Convert the lines from the one containing "Viewport: 935px width, 414px" through the end of the records, both included, into a Markdown table with the columns Row and Line, giving each line a row number and skipping blank lines. Leave the pictures out of the table.

** begin **

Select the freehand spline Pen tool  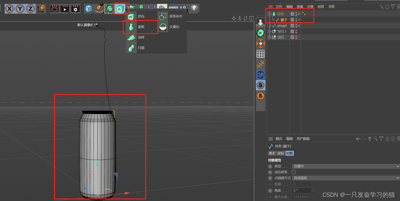click(99, 8)
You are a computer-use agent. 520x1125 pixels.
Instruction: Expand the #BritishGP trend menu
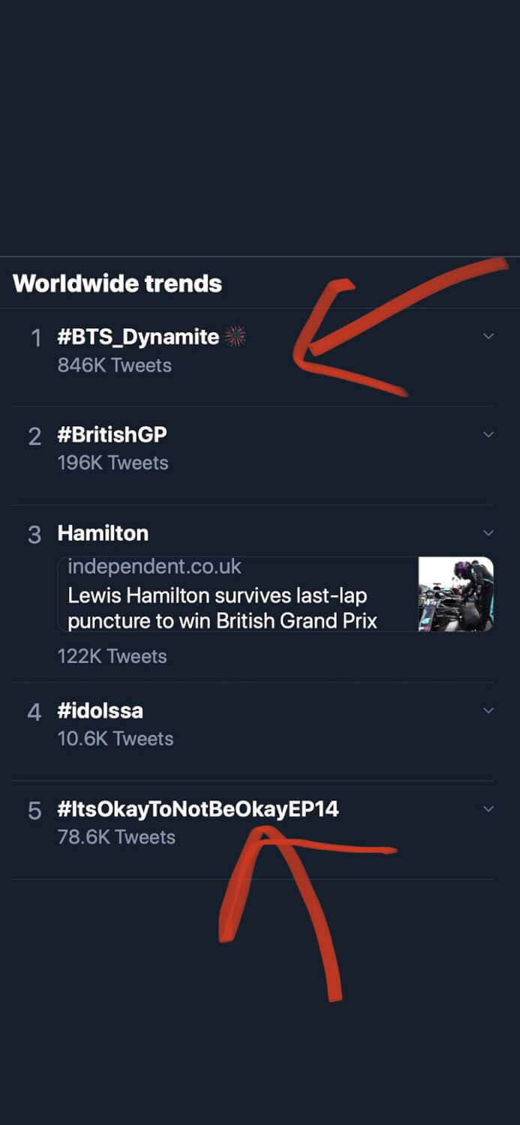[488, 434]
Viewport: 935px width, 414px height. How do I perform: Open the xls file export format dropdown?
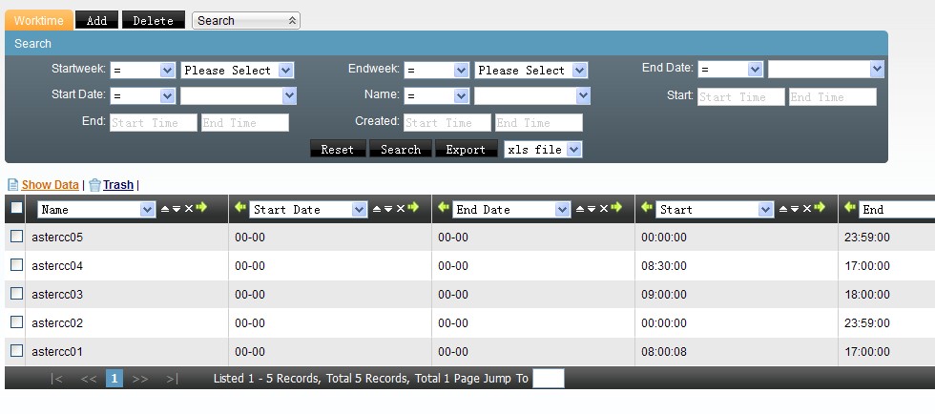point(543,150)
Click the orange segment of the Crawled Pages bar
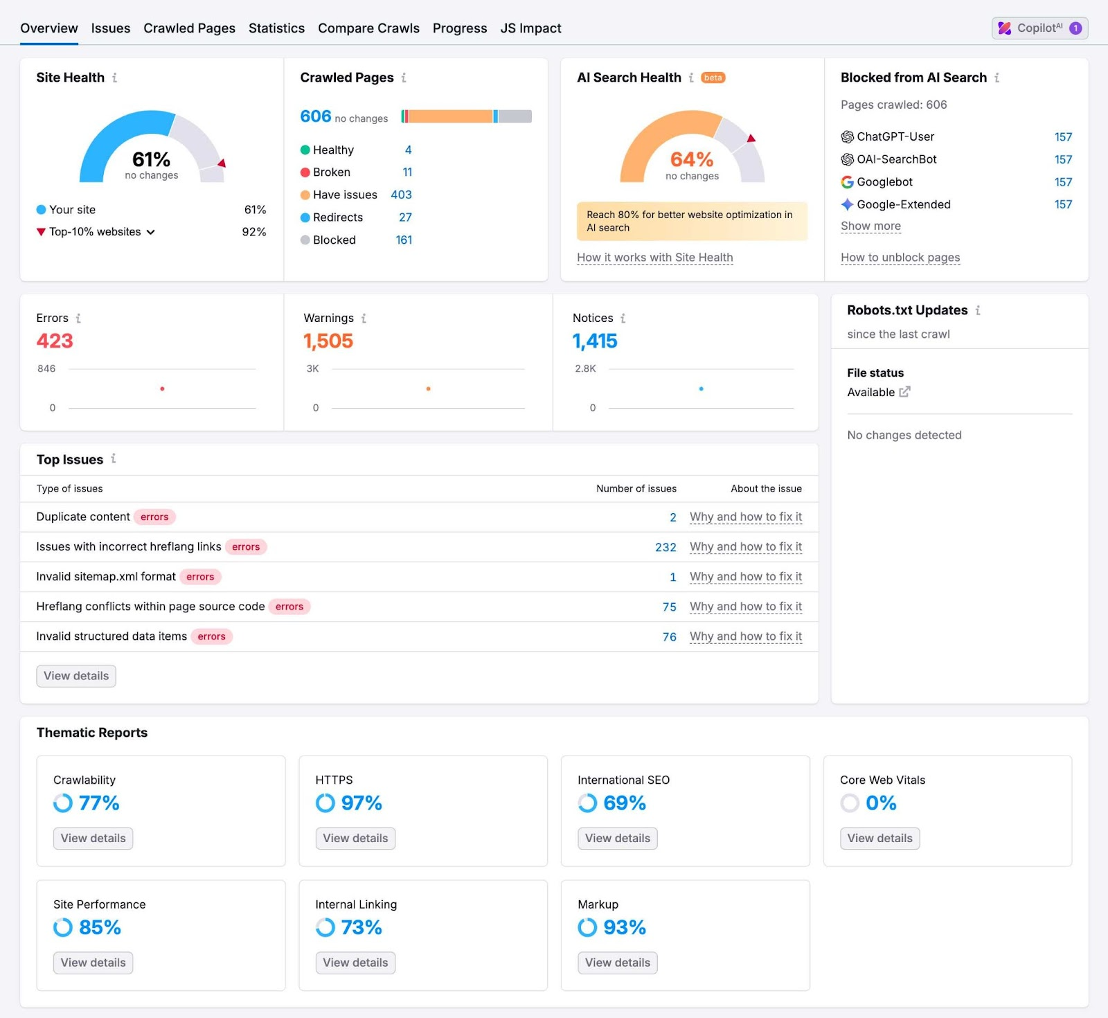 tap(450, 116)
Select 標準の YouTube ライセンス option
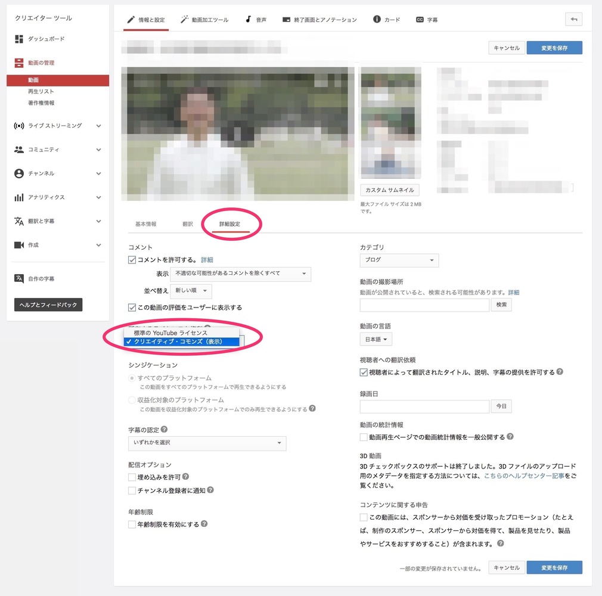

** end **

* [Task answer]
| Row | Line |
|---|---|
| 1 | Viewport: 935px width, 414px height. How do I perform: Open the xls file export format dropdown? |
| 2 | point(543,150) |
| 3 | Click the orange segment of the Crawled Pages bar |
| 4 |  tap(450, 116) |
| 5 | Select 標準の YouTube ライセンス option |